- Short problem
In the material below, take the lines from the one containing "Task: Launch the terminal from the taskbar" through the one containing "Looking at the screenshot, I should pos(287,588).", inclusive, and render them as a Markdown table with the columns Row and Line. Number each line in order and leave out any blank lines.

☆ ☆ ☆ ☆

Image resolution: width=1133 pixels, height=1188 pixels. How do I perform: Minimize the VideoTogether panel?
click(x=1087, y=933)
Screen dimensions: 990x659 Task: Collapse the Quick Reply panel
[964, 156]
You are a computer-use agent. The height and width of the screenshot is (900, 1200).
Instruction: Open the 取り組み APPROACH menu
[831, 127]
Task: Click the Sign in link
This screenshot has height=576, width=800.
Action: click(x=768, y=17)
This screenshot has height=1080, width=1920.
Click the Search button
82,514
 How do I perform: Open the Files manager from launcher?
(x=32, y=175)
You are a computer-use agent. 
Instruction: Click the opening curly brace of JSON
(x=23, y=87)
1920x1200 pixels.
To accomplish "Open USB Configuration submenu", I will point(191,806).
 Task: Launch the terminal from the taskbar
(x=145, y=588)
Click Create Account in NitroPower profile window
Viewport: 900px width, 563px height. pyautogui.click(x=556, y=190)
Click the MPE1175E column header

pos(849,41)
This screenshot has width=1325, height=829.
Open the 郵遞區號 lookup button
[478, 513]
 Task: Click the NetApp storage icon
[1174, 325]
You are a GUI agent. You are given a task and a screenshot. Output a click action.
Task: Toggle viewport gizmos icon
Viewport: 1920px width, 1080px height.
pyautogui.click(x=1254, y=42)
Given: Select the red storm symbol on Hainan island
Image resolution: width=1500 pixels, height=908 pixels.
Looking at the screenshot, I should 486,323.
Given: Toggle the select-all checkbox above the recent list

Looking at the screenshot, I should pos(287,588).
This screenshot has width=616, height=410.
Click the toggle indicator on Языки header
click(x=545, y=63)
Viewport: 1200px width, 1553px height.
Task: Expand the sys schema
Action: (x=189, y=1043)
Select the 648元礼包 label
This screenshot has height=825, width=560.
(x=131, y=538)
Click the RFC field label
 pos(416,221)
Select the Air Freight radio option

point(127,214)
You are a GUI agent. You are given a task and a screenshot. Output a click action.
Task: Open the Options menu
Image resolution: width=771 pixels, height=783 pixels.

☆ ☆ ☆ ☆

- Output of the task
| Row | Line |
|---|---|
| 1 |  Task: Launch the terminal from the taskbar |
| 2 | (x=145, y=588) |
| 3 | Click Create Account in NitroPower profile window |
| 4 | Viewport: 900px width, 563px height. pyautogui.click(x=556, y=190) |
| 5 | Click the MPE1175E column header |
| 6 | pos(849,41) |
| 7 | This screenshot has width=1325, height=829. |
| 8 | Open the 郵遞區號 lookup button |
| 9 | [478, 513] |
| 10 |  Task: Click the NetApp storage icon |
| 11 | [1174, 325] |
| 12 | You are a GUI agent. You are given a task and a screenshot. Output a click action. |
| 13 | Task: Toggle viewport gizmos icon |
| 14 | Viewport: 1920px width, 1080px height. |
| 15 | pyautogui.click(x=1254, y=42) |
| 16 | Given: Select the red storm symbol on Hainan island |
| 17 | Image resolution: width=1500 pixels, height=908 pixels. |
| 18 | Looking at the screenshot, I should 486,323. |
| 19 | Given: Toggle the select-all checkbox above the recent list |
| 20 | Looking at the screenshot, I should pos(287,588). |